Items from a data source

------------------------------------------------------------------------

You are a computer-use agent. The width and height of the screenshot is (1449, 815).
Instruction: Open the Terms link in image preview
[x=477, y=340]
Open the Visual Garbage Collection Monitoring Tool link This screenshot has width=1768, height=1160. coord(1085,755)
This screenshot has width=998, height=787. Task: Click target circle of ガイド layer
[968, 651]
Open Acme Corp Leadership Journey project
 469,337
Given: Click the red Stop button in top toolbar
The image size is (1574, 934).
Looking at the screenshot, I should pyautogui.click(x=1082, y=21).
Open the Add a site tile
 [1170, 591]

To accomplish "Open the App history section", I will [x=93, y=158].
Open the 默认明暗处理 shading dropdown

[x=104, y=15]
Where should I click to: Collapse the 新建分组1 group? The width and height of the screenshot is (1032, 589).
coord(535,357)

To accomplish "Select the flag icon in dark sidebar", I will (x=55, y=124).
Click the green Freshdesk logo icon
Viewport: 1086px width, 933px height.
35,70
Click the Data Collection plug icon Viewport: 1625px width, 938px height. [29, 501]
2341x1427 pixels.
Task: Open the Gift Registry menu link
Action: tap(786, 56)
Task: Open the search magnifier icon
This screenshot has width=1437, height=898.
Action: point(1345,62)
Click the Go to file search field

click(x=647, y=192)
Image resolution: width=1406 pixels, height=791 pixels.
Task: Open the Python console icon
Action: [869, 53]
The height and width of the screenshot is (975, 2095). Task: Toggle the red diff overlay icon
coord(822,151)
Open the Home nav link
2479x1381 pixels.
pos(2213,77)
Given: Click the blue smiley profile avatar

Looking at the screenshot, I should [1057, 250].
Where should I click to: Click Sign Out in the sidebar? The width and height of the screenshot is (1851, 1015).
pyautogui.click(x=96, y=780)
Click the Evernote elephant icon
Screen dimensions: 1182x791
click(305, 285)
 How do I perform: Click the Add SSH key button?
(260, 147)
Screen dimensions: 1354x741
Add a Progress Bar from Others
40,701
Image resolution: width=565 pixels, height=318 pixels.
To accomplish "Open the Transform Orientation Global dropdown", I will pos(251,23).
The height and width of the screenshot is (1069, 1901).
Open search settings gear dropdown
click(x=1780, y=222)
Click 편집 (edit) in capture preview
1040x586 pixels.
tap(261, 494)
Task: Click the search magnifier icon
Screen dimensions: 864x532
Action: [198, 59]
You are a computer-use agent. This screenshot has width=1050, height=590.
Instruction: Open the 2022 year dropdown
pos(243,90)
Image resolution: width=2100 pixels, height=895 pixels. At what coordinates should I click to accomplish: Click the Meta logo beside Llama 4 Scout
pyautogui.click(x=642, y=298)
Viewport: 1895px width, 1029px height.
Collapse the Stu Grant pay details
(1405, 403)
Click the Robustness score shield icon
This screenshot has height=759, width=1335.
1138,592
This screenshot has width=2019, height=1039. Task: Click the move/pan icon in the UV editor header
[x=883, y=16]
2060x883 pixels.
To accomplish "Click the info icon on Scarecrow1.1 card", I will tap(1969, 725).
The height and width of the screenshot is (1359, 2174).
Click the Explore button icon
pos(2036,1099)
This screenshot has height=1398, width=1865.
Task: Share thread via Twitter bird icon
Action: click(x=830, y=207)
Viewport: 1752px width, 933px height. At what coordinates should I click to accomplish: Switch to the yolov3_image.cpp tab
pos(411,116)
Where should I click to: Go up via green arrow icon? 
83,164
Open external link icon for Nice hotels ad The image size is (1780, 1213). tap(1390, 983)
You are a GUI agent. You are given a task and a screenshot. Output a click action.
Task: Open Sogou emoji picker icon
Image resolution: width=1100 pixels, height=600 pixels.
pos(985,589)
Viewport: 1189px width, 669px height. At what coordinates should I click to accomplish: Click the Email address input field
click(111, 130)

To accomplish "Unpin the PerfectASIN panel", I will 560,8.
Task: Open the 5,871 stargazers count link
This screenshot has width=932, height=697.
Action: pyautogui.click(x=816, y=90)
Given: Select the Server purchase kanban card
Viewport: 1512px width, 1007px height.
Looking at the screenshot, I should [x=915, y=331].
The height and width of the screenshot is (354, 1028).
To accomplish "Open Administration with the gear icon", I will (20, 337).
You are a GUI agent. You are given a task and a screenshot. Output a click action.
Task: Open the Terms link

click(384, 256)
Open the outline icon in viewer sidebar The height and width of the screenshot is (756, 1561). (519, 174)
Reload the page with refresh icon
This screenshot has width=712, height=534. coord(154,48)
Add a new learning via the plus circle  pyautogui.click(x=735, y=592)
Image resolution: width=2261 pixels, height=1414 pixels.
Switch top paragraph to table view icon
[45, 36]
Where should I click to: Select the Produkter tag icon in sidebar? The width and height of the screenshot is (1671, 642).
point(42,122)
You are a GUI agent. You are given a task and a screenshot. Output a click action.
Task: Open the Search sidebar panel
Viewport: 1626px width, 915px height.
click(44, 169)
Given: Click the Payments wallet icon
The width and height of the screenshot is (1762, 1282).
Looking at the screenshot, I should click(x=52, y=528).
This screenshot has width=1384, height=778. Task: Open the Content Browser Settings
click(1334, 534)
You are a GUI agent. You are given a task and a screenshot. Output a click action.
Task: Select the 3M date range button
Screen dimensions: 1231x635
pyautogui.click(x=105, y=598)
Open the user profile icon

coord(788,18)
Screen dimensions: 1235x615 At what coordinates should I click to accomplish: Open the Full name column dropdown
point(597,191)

------------------------------------------------------------------------

● What the task requires
Give exactly, and nothing besides, the lines from the one in which "Screen dimensions: 1235x615" occurs through the end of the records.

● Result for this exercise
Screen dimensions: 1235x615 At what coordinates should I click to accomplish: Open the Full name column dropdown
point(597,191)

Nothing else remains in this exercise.